Work to do:
Retype everything in the data from the line containing "Given: Click the" down to the line containing "Looking at the", including both of those lines. Leave the pictures out of your answer.

Data to use:
┏━━

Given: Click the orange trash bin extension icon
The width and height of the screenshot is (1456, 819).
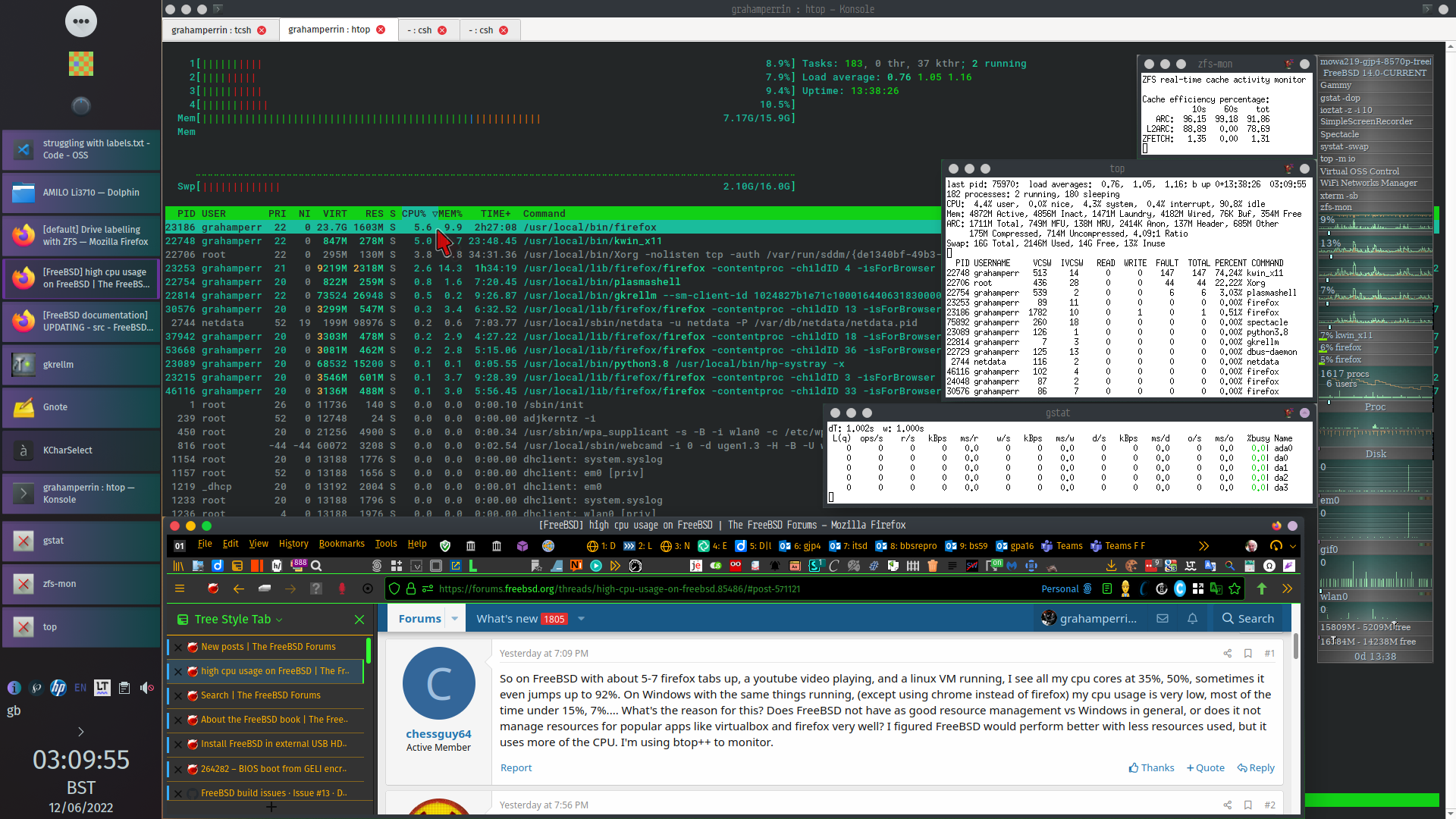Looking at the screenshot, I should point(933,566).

┗━━
┏━━

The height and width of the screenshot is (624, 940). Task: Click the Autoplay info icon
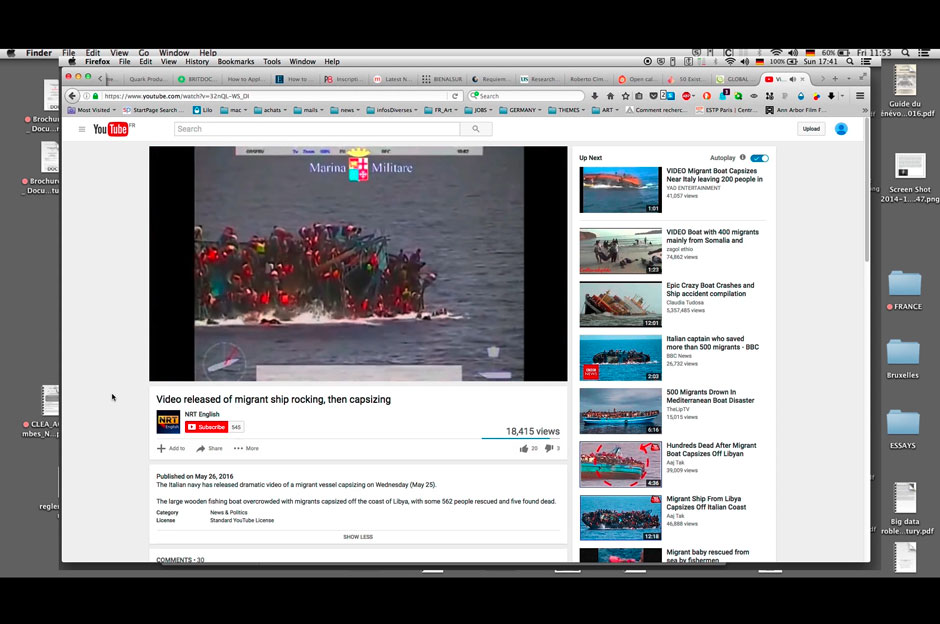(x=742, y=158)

┗━━

Exercise output:
Given: Click the orange trash bin extension icon
The width and height of the screenshot is (1456, 819).
Looking at the screenshot, I should point(933,566).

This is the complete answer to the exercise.